*Exercise*
Among the lines below, how many have the string "Hawaiʻi" in them? Only the number is wanted.

........

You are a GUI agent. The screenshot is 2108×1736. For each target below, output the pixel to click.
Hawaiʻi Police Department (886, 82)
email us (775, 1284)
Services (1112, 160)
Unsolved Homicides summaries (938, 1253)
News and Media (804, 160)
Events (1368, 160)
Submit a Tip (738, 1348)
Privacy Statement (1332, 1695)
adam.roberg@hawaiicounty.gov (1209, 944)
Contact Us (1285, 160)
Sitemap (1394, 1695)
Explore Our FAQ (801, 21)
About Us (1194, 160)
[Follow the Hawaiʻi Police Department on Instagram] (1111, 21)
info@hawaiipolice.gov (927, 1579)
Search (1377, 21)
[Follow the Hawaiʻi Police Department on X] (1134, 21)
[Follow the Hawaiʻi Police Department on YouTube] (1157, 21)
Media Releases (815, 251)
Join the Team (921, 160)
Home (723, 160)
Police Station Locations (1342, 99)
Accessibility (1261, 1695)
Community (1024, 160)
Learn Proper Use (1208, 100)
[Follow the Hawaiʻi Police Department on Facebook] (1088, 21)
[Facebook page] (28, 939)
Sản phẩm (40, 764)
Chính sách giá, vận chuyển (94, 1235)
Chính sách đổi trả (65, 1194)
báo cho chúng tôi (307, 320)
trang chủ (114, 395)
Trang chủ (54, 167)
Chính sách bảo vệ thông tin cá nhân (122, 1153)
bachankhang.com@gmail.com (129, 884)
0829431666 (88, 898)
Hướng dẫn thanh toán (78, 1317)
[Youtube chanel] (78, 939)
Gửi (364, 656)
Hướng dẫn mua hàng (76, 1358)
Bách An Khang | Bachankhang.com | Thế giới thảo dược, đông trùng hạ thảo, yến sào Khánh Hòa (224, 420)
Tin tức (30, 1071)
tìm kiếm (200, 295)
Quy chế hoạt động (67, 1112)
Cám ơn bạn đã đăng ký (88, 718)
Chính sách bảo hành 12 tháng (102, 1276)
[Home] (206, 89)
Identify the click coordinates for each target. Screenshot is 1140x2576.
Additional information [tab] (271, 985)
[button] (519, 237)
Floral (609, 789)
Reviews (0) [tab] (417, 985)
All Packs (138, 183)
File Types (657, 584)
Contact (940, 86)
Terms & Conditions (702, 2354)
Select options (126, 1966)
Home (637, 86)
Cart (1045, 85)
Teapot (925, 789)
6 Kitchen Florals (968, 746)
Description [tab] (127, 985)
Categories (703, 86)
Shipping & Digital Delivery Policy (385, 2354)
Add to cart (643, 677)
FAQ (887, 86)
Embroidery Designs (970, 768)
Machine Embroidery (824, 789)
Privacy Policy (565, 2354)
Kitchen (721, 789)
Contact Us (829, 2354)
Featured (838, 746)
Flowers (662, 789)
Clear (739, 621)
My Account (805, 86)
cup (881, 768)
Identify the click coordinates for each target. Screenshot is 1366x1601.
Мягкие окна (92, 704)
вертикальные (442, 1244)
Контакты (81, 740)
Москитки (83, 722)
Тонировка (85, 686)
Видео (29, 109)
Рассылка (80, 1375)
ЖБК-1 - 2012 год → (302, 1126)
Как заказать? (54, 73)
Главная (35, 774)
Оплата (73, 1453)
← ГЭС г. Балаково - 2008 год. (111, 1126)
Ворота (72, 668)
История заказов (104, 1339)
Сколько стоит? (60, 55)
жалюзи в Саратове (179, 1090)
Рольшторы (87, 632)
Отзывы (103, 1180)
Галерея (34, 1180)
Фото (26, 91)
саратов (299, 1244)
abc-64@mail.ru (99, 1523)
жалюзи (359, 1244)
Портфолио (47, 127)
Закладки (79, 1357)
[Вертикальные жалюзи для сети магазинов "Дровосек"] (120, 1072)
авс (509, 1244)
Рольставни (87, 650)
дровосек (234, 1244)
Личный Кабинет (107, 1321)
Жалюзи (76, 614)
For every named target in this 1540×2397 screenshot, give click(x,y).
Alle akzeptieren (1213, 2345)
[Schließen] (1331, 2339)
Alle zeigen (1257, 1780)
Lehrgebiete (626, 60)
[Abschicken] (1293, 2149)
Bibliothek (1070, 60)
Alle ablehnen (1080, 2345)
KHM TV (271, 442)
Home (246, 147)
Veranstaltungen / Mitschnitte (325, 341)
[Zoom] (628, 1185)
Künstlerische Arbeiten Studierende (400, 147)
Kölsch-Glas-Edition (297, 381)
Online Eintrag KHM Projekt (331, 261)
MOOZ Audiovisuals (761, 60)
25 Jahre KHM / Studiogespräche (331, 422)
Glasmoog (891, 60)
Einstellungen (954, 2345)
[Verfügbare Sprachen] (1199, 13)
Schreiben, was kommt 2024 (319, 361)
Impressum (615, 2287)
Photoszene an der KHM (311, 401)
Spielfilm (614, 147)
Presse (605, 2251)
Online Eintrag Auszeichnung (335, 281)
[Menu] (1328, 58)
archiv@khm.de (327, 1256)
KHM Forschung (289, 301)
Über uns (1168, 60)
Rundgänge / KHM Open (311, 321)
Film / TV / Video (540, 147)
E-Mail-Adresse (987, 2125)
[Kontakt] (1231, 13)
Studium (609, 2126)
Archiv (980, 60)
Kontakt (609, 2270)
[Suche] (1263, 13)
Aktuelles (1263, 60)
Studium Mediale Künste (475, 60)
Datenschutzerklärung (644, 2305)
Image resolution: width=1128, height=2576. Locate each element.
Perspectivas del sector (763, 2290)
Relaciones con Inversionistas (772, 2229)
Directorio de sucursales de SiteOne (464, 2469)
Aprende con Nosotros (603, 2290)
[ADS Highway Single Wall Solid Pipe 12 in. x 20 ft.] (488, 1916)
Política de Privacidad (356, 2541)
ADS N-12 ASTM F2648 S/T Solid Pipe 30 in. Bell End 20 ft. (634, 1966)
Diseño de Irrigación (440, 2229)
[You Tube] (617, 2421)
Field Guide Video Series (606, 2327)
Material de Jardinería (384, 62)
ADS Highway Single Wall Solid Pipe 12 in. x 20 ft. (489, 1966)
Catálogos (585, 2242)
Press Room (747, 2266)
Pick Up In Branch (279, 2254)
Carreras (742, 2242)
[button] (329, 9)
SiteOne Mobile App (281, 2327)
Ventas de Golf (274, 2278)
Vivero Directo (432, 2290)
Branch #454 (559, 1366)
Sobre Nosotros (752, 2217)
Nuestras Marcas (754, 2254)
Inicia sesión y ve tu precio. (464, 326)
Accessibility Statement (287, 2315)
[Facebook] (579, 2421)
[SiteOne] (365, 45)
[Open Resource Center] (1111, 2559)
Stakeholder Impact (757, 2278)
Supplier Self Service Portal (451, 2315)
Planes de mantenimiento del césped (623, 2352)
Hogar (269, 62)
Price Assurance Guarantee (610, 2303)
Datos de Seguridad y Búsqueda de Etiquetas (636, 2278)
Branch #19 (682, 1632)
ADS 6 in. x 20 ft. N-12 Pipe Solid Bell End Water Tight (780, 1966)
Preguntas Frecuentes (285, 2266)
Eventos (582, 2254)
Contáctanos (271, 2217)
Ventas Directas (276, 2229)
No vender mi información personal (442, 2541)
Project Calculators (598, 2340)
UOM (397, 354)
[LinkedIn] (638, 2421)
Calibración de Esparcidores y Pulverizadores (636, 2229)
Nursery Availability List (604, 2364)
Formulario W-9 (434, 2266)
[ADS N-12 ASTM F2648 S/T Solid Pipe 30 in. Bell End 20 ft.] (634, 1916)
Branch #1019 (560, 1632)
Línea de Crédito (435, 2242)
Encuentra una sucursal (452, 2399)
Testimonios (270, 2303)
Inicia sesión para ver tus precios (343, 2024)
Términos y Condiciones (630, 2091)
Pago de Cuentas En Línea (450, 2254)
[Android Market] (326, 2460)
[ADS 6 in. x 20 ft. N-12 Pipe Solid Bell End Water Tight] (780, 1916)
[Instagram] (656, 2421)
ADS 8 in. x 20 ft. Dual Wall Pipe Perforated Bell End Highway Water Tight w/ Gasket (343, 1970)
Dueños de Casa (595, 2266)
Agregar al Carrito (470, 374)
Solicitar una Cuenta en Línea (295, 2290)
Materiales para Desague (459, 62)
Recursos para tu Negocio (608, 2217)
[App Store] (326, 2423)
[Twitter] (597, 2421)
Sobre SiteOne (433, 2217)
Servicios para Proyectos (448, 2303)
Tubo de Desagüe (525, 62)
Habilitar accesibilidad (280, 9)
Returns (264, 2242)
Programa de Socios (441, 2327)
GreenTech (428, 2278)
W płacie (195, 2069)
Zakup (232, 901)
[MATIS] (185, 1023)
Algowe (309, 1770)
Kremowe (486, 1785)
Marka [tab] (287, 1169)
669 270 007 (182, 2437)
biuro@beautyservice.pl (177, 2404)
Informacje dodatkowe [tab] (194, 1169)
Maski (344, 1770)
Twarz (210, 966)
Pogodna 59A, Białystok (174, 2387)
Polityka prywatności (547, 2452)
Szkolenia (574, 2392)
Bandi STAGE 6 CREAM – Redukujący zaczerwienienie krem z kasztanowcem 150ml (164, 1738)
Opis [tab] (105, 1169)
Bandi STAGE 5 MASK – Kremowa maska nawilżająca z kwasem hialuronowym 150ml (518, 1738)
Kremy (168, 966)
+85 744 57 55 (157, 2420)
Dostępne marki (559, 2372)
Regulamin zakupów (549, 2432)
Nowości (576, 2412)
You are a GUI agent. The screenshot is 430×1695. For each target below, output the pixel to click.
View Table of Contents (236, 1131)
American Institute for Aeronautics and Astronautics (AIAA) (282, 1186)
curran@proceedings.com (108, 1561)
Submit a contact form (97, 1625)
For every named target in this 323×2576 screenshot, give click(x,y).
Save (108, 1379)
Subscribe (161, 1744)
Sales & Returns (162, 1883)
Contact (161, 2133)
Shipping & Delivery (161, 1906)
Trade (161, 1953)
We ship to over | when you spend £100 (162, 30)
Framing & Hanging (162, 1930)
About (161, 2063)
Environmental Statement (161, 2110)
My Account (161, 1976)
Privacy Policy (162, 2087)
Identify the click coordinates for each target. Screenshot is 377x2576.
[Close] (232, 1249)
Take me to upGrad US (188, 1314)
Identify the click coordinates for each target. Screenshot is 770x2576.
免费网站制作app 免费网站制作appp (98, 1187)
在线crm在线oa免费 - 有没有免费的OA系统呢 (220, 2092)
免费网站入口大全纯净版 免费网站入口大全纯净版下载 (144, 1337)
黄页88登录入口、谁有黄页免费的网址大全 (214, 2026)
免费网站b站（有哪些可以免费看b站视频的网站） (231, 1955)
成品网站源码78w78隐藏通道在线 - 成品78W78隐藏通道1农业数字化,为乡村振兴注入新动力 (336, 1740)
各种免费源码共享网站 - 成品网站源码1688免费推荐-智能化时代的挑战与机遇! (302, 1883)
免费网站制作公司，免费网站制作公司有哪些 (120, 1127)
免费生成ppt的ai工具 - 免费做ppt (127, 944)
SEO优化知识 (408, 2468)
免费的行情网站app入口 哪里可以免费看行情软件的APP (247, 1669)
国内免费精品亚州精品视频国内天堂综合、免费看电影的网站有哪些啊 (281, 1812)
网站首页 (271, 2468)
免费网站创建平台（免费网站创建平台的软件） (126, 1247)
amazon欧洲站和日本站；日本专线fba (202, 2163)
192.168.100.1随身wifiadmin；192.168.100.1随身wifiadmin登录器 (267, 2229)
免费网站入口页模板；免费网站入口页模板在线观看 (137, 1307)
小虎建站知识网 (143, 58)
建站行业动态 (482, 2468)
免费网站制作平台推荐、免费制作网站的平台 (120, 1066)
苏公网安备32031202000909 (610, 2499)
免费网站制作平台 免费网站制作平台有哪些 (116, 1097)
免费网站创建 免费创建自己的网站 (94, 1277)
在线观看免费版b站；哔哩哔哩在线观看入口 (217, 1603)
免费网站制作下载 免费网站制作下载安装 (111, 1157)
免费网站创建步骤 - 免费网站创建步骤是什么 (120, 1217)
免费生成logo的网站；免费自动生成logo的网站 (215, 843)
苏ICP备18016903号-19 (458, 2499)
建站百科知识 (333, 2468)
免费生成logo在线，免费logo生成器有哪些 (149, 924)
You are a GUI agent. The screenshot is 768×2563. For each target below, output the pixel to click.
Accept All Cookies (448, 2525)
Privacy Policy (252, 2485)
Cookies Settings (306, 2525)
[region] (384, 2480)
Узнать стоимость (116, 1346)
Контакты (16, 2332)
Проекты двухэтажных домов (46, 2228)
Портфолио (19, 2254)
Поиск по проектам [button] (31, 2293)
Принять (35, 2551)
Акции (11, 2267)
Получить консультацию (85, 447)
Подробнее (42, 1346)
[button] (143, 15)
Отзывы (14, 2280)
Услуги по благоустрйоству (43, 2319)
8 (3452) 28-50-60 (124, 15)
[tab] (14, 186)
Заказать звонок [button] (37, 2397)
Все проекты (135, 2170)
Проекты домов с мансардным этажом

........

*Reply*
5